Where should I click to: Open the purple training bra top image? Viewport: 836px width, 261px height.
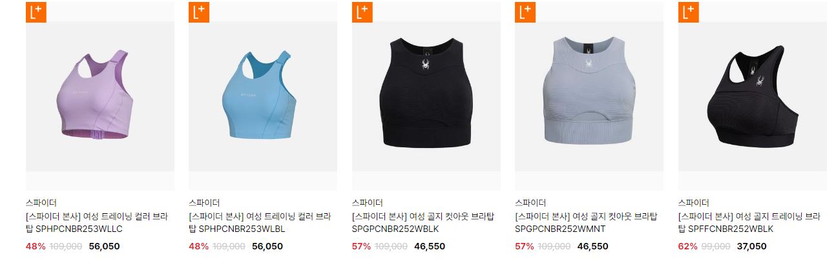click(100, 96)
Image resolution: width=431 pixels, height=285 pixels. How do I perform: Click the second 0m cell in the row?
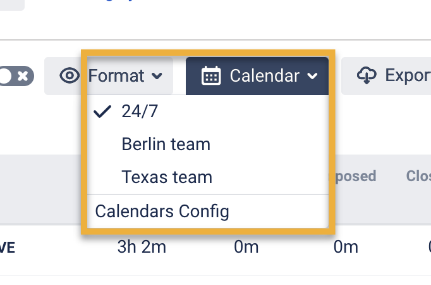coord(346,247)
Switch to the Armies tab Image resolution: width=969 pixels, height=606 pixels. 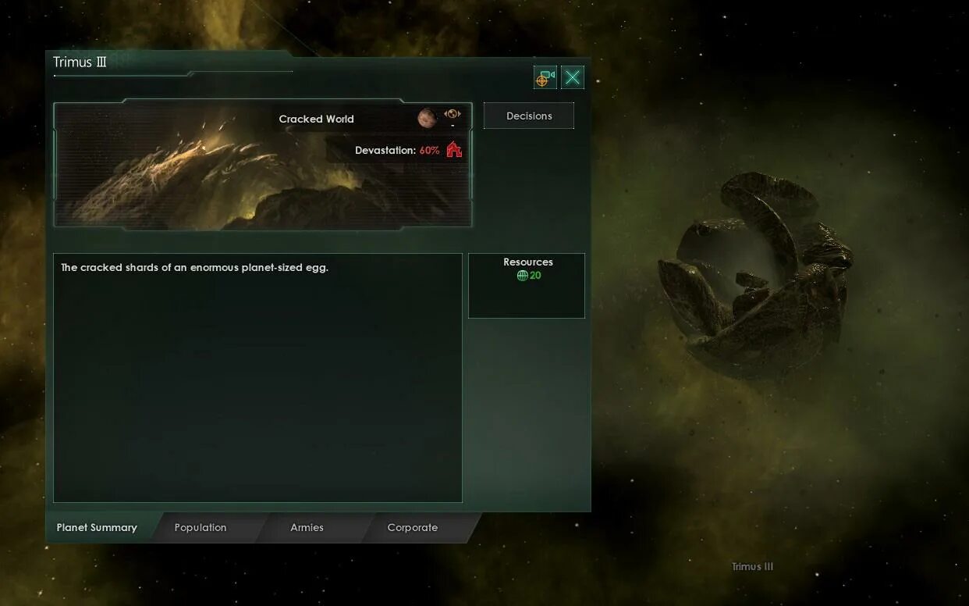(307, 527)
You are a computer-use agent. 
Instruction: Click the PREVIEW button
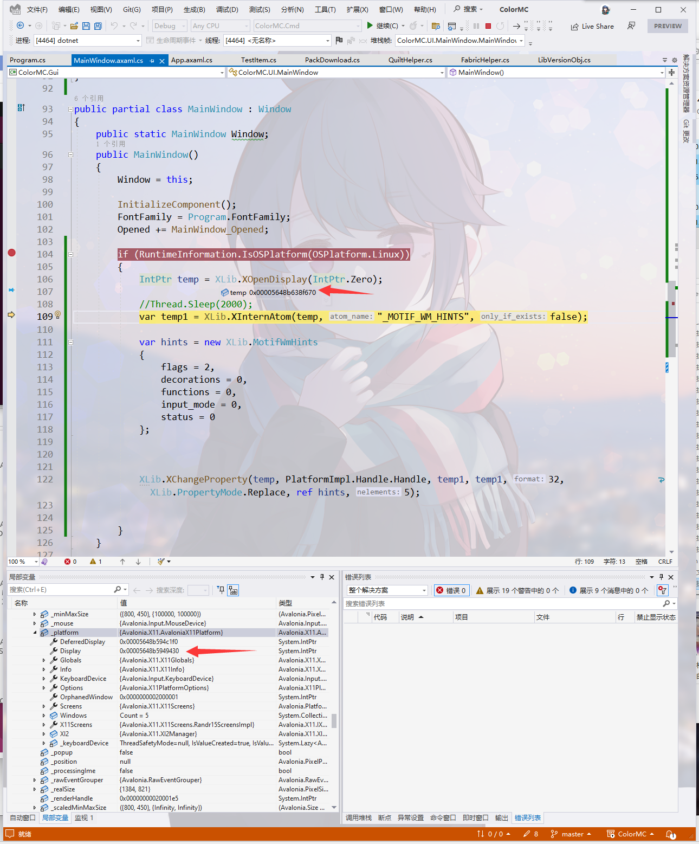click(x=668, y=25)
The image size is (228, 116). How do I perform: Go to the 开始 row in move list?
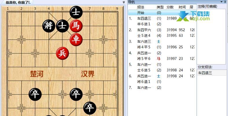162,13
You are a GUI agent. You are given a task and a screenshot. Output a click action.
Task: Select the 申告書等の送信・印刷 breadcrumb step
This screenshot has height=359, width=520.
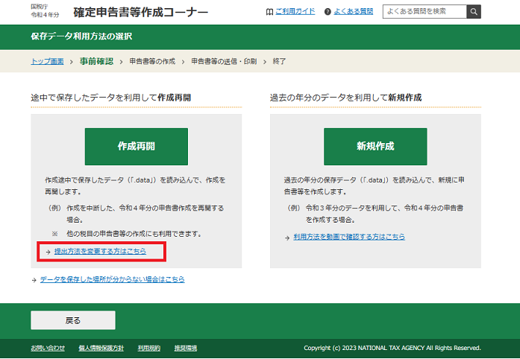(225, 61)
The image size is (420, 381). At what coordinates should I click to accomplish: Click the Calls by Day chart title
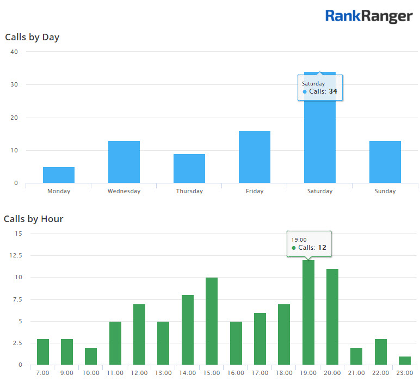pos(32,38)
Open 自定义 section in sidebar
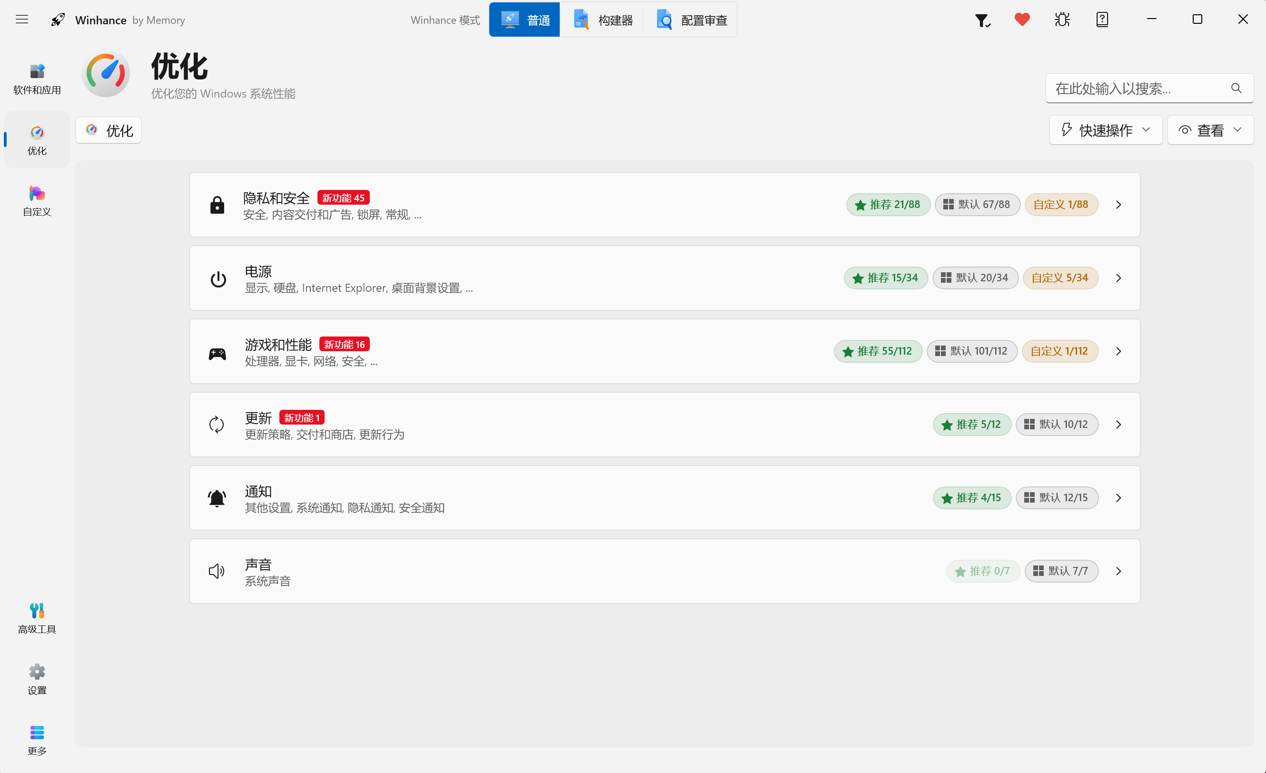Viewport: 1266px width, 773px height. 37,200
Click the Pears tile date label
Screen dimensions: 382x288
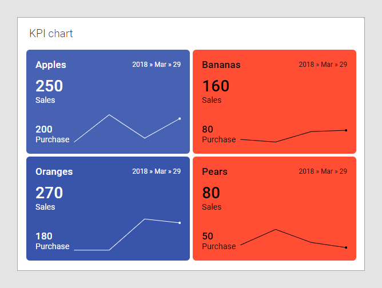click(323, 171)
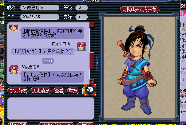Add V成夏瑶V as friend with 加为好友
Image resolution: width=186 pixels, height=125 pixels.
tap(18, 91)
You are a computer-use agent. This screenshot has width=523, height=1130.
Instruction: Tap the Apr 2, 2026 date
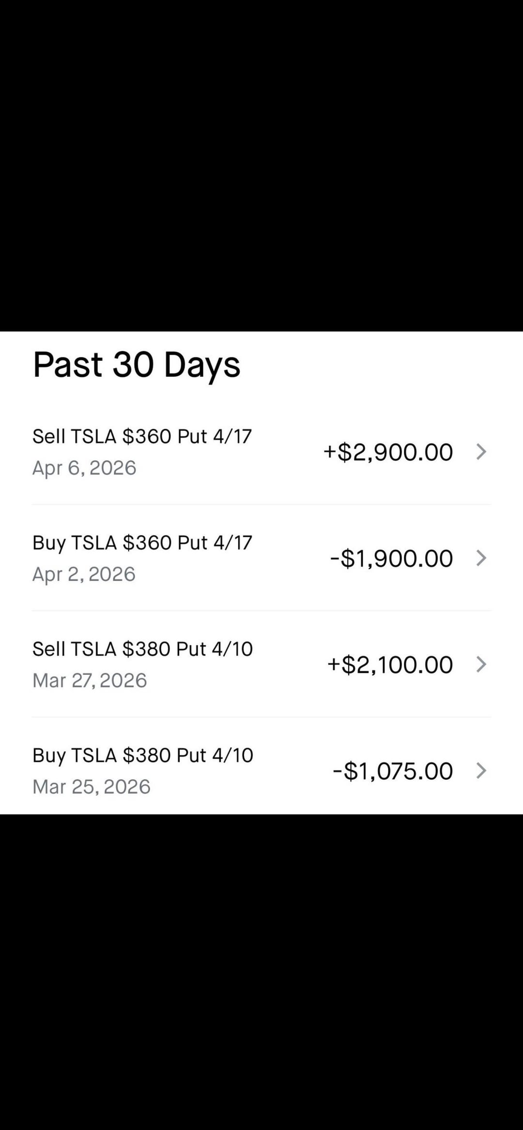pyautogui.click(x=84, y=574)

* **Problem details**
In the listing above, find the line containing "The image size is (228, 116)." and the line containing "Click the Pears tile date label". Reproduce those lines and all between them exactly, with no pictures and nothing more.

* **Result of the task**
The image size is (228, 116). How do I perform: Go to the 开始 row in move list?
162,13
You are a GUI agent. You are given a task and a screenshot. Output a click action.
Task: Select the 申告書等の送信・印刷 breadcrumb step
This screenshot has height=359, width=520.
(225, 61)
The image size is (420, 381). At what coordinates should I click to accomplish: Click the Calls by Day chart title
pos(32,38)
Open 自定义 section in sidebar
Viewport: 1266px width, 773px height. 37,200
Click the Pears tile date label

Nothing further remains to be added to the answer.